▸ **COMPITI**:
1/ Secondo l'intervista sulla preparazione atletica, in quale stagione avvenne l'arrivo alla Roma?
2/ Prosegui l'intervista sulla preparazione atletica dopo l'ultima risposta riportata.

▸ **TESTO FORNITO**:
++++

26/12/2008 17:34
Come è nata la passione per il suo mestiere e qual è stato il percorso che l'ha portata ad esercitarlo ai massimi livelli?
"Il calcio mi ha sempre affascinato. Come tutti i bambini mi piaceva giocarlo. Durante il periodo delle scuole superiori ebbi un insegnante di educazione fisica, Paolo Di Fonzo, che era il secondo di Bianchini, il noto allenatore di basket. Seguivo quello sport, così come il calcio. Mi appassionai in generale alla pratica sportiva dal punto di vista dell'insegnamento e decisi di fare l'Isef. Iniziai quindi a svolgere l'attività di preparatore nel calcio: prima in una squadra del mio quartiere, la Basilica di San Lorenzo, successivamente nella Romulea, che era la squadra di San Giovanni; poi, nella stagione 88/89 arrivai alla Roma".
Quale dote non deve mai mancare ad un preparatore atletico?
"La disponibilità a saper ascoltare gli atleti. Bisogna saper dialogare con loro e percepire le loro sensazioni".

++++

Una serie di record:

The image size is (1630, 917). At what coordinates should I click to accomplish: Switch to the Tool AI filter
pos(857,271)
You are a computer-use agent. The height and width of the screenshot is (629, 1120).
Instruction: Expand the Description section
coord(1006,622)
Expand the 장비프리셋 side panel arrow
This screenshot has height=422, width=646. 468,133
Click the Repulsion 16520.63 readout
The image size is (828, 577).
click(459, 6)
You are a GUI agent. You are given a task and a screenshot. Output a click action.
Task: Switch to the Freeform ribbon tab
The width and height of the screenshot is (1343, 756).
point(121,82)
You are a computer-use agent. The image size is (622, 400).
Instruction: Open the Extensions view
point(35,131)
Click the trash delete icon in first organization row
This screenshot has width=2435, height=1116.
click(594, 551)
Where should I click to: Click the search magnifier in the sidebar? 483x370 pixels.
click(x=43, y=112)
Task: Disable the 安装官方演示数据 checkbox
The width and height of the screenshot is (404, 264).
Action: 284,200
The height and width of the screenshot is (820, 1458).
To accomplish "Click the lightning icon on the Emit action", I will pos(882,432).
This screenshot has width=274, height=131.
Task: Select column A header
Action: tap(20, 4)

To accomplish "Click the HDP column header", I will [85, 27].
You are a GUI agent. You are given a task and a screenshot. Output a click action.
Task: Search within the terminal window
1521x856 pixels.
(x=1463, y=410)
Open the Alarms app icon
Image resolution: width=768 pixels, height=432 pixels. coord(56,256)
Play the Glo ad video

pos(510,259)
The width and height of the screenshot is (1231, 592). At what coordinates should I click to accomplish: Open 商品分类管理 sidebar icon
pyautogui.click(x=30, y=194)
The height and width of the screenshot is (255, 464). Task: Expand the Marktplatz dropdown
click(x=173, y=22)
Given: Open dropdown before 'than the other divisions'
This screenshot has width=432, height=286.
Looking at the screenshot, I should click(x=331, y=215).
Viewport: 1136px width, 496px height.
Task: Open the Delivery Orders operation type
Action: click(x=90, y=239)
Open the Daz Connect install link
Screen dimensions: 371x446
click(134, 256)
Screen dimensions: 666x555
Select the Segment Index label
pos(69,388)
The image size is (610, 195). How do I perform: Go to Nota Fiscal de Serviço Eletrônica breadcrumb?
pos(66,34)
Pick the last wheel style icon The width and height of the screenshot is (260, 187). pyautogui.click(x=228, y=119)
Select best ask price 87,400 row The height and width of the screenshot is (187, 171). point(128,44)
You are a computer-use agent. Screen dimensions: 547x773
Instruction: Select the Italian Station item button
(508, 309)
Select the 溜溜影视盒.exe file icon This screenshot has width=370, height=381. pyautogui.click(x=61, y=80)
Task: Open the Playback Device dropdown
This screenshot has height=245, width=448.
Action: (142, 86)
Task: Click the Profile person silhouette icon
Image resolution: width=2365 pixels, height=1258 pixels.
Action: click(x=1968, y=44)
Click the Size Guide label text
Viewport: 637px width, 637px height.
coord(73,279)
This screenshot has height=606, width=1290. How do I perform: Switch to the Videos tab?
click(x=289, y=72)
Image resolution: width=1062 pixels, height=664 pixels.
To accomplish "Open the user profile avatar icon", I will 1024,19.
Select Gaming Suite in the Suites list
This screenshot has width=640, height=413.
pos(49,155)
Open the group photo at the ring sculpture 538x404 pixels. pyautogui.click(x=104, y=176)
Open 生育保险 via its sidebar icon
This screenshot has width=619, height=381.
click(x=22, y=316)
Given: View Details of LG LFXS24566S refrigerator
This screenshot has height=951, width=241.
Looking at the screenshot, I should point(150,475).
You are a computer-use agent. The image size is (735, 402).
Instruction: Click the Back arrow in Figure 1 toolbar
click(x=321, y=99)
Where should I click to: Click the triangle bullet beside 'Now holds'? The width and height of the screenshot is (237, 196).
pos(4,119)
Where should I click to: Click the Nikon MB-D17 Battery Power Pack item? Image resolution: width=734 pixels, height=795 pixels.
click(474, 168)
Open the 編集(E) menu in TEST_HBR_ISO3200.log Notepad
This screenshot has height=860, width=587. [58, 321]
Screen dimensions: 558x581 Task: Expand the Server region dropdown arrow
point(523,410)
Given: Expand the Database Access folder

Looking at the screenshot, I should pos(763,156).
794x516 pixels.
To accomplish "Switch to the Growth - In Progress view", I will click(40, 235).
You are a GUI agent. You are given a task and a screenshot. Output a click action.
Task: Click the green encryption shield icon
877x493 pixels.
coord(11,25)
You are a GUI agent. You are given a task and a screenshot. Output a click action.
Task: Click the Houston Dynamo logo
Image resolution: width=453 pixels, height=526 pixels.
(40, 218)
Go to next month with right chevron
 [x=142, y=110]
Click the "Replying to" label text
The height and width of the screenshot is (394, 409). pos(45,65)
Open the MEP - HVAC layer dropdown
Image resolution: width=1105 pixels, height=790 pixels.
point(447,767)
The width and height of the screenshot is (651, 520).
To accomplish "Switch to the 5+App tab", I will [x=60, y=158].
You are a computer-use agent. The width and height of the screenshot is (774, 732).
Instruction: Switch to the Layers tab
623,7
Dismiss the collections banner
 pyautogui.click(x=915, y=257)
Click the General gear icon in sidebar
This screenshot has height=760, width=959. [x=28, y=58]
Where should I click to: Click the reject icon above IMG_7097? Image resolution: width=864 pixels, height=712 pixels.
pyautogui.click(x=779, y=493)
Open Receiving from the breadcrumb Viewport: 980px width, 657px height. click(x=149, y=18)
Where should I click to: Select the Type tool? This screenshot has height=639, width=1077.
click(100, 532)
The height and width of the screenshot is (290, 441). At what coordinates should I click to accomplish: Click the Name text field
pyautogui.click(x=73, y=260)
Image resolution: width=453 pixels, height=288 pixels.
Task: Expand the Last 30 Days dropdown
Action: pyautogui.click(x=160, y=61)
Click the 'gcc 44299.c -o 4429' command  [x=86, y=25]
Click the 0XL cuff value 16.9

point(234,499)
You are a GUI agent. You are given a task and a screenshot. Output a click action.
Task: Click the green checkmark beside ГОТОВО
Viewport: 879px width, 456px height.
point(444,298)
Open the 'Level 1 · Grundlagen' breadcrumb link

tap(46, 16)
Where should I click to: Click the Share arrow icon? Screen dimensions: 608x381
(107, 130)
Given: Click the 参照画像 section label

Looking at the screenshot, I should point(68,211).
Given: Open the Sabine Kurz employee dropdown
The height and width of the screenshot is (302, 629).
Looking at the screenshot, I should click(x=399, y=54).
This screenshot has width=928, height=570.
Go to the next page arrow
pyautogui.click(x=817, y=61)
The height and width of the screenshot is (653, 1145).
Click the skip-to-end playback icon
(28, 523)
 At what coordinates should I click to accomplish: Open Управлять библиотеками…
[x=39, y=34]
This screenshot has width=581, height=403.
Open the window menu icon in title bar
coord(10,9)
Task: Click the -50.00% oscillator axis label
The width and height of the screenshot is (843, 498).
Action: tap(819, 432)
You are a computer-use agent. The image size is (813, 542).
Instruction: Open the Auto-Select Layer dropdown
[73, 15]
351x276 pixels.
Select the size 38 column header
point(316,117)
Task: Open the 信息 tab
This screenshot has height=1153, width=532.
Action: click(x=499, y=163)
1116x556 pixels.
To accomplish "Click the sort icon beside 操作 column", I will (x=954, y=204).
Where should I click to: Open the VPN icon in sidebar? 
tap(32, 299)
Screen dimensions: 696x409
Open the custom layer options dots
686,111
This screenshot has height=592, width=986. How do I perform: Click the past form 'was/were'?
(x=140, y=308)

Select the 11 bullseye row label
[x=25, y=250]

++++

▸ **RISPOSTE FINALI**:
1/ Nella stagione 88/89.

2/
Una carriera densa di soddisfazioni, la sua: a quale ricordo è particolarmente legato?
"Non ho dubbi, la vittoria dello Scudetto".
Il momento più delicato?
"L'infortunio di Francesco prima dei Mondiali in Germania del 2006"
La partita della Roma che più l'ha emozionata.
"Ricordo con piacere alcune vittorie importanti, che coincidono con altrettante prodezze di Francesco: sicuramente Real Madrid-Roma del 2002, ma anche il successo di Valencia nel febbraio del 2003 e la stessa Roma-Parma nel giorno dello Scudetto".
Come consuma il tempo libero Vito Scala?
"Lo dedico alla famiglia. Con mia moglie cerchiamo di seguire il più possibile i nostri tre figli: tra attività sportive, catechismo e svaghi, vi assicuro che quello del genitore è un mestiere impegnativo".
Come se la cava con il pallone in mezzo ai piedi? Ha nel repertorio qualche colpo alla Totti?
"Macchè. Ero un buon difensore, poca tecnica e molta aggressività: tutto cuore, insomma".
Le farebbe piacere se uno dei suoi figli volesse dedicarsi alla carriera di calciatore?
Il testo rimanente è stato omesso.